Turn the earth, plant and hoe. Water! Sunshine! Watch things grow.
With a vision of intellectually disabled people learning to tend a garden and share in the everyday miracle of growing food, the selectmen approved a license agreement allowing Cornerstone Home & Gardens Inc. to teach gardening on a small patch of town land at the former McKeon Farm on Old Stagecoach Road.
“We’re going to set up an educational gardening experience for individuals with disabilities,” Cece Berger of Cornerstone told the selectmen. “It could be adults who live in town, or students.”
The printed agreement reviewed by the selectmen said the gardening program would serve “individuals on the autism spectrum” but Berger told the selectmen she’d like to change that to the “individuals with intellectual disabilities” — a broader, more inclusive wording.

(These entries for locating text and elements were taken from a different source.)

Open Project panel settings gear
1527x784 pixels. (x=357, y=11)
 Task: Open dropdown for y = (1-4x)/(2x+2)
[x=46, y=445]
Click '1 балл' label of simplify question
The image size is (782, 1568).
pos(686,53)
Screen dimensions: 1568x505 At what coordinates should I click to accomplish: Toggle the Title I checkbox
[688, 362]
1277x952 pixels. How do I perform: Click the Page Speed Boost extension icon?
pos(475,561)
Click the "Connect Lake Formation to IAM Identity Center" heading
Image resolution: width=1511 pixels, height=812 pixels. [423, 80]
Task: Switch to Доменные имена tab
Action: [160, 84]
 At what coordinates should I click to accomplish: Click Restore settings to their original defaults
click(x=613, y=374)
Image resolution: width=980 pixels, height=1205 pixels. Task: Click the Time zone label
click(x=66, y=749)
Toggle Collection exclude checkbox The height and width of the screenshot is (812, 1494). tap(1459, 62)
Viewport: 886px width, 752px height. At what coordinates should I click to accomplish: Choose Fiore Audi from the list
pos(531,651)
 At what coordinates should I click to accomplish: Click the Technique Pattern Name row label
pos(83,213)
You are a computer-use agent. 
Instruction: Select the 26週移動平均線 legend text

The $1-a-year agreement gives Cornerstone 5,000 square feet — about an eighth of an acre — at the town’s 42-acre McKeon Farm tract between Ridgebury and Old Stagecoach roads. It began Friday, Feb. 1, and runs through the end of 2019.
Under the agreement Cornerstone is allowed to teach “five to ten” disabled individuals and is required to “provide constant supervision” while they’re on the site.
Cornerstone is allowed one bus trip to and one bus trip from the site each day.
At the selectmen’s meeting a Ridgebury neighbor in the audience, John Katz, asked about parking accommodations for the adults who’ll be on the site, working with the disabled gardeners.
There would be five or six cars on the site, at most, he was told, and no need for a formal parking area.
Under the agreement no pesticides or herbicides may be use on the town’s property.
Cornerstone is also required to “maintain the site in a clean and orderly fashion” and provide monthly reports to the Conservation Commission, the town agency which manages McKeon Farm along with other open space areas.
The Conservation Commission also has the right “to inspect the site from time to time at its sole discretion.”
The agreement was approved unanimously at the Board of Selectmen’s Jan. 23 meeting.
“It’s a great thing you’re doing,” Selectwoman Barbara Manners said.